Yani, yerelde beklentisi olan seçmen, yerel projelerde ziyade genel reform ve düzenlemeler duydu liderlerden.
Söylenen ve sunulan projeler ilk kez ortaya atılmış veya söylenmiş şeyler değil.
Aksine herkes tarafından bilinen ama tatbiki yapılmayan işler.
Herkesin Yozgat için vurguladığı bir konudur tarım.
Tarımsal üretimi artırmak, tarıma dayalı sanayi tesislerini hayata geçirmek, tarımsal üretimden elde edilen ürünlerin depolama, pazarlama ağları…
Bunlar Yozgat’ın gelişip-kalkınması noktasında ortaya atılan fikirler veya başlıklar diyebiliriz.
Yıllardır söylenir, konuşulur ancak somut adımını görebilmiş değiliz.
Gördüğümüz tek bir şey var o da insanların hızla köyleri boşaltması, tarımsal alanların boş kalmaya başlaması.

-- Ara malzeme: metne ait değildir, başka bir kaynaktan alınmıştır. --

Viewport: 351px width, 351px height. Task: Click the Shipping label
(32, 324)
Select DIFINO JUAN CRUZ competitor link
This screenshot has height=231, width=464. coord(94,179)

Genç nüfusun köyleri hızla terk ettiğini biliyoruz.
Sadece genç nüfus mu?
Köylerdeki her yaştan fert, şehirlerin yolunu tutuyor ve şehre göç ediyor.
Yozgat’taki göç olayı da aslında bu şekilde gerçekleşiyor.
Vatandaş önce köyünden il merkezine veya ilçeye göçüyor, ilde umduğunu bulamıyor, işsiz kalıyor ve akabinde büyük şehirlerin yolunu tutuyor.
Tarımı konuşmak, tarım ile ilgili projeler dile getirmek güzel de, uygulamaya geçirmek mesele…
Bu ülkede yıllardır GAP ve DAP projeleri konuşuldu.
Geldiğimiz nokta itibariyle mesela GAP tam manasıyla tamamlandı mı onu bile bilmiyorum.
Her şeye rağmen tarımdan konuşmak, projeler sunmak güzeldir.
İnşallah uygulayıcı ve hayata geçirenleri de yazmak bir gün kısmet olur.